Work to be completed:
Reproduce each of the following entries verbatim, line by line, from first to last.

• • • • •

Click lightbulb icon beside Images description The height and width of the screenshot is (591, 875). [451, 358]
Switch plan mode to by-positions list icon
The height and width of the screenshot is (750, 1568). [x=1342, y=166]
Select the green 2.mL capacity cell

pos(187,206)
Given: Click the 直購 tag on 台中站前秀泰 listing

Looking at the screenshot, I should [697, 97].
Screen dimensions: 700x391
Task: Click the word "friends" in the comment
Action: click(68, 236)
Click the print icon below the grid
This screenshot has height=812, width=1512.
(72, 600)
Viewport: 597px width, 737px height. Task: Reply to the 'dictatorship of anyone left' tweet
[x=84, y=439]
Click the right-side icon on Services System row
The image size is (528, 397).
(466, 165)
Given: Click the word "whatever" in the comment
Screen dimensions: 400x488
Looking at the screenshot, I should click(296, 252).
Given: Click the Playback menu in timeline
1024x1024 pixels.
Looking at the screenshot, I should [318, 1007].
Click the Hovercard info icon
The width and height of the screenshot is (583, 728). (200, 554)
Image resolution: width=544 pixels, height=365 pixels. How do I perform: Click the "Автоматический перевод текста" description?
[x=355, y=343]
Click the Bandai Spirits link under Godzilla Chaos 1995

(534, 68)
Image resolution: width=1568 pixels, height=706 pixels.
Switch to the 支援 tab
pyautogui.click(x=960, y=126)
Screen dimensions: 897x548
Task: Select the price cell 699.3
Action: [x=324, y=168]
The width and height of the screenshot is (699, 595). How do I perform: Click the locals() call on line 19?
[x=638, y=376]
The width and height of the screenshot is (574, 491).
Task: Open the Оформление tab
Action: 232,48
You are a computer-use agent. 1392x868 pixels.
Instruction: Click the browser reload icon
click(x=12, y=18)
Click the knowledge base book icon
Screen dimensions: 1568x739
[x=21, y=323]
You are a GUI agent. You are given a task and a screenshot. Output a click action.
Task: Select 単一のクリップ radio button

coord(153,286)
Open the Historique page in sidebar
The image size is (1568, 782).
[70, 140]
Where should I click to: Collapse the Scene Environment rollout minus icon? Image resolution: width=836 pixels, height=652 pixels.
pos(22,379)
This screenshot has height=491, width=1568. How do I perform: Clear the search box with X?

• • • • •

Worked answer:
Click lightbulb icon beside Images description The height and width of the screenshot is (591, 875). [451, 358]
Switch plan mode to by-positions list icon
The height and width of the screenshot is (750, 1568). [x=1342, y=166]
Select the green 2.mL capacity cell

pos(187,206)
Given: Click the 直購 tag on 台中站前秀泰 listing

Looking at the screenshot, I should [697, 97].
Screen dimensions: 700x391
Task: Click the word "friends" in the comment
Action: click(68, 236)
Click the print icon below the grid
This screenshot has height=812, width=1512.
(72, 600)
Viewport: 597px width, 737px height. Task: Reply to the 'dictatorship of anyone left' tweet
[x=84, y=439]
Click the right-side icon on Services System row
The image size is (528, 397).
(466, 165)
Given: Click the word "whatever" in the comment
Screen dimensions: 400x488
Looking at the screenshot, I should click(296, 252).
Given: Click the Playback menu in timeline
1024x1024 pixels.
Looking at the screenshot, I should [318, 1007].
Click the Hovercard info icon
The width and height of the screenshot is (583, 728). (200, 554)
Image resolution: width=544 pixels, height=365 pixels. How do I perform: Click the "Автоматический перевод текста" description?
[x=355, y=343]
Click the Bandai Spirits link under Godzilla Chaos 1995

(534, 68)
Image resolution: width=1568 pixels, height=706 pixels.
Switch to the 支援 tab
pyautogui.click(x=960, y=126)
Screen dimensions: 897x548
Task: Select the price cell 699.3
Action: [x=324, y=168]
The width and height of the screenshot is (699, 595). How do I perform: Click the locals() call on line 19?
[x=638, y=376]
The width and height of the screenshot is (574, 491).
Task: Open the Оформление tab
Action: 232,48
You are a computer-use agent. 1392x868 pixels.
Instruction: Click the browser reload icon
click(x=12, y=18)
Click the knowledge base book icon
Screen dimensions: 1568x739
[x=21, y=323]
You are a GUI agent. You are given a task and a screenshot. Output a click action.
Task: Select 単一のクリップ radio button

coord(153,286)
Open the Historique page in sidebar
The image size is (1568, 782).
[70, 140]
Where should I click to: Collapse the Scene Environment rollout minus icon? Image resolution: width=836 pixels, height=652 pixels.
pos(22,379)
This screenshot has height=491, width=1568. How do I perform: Clear the search box with X?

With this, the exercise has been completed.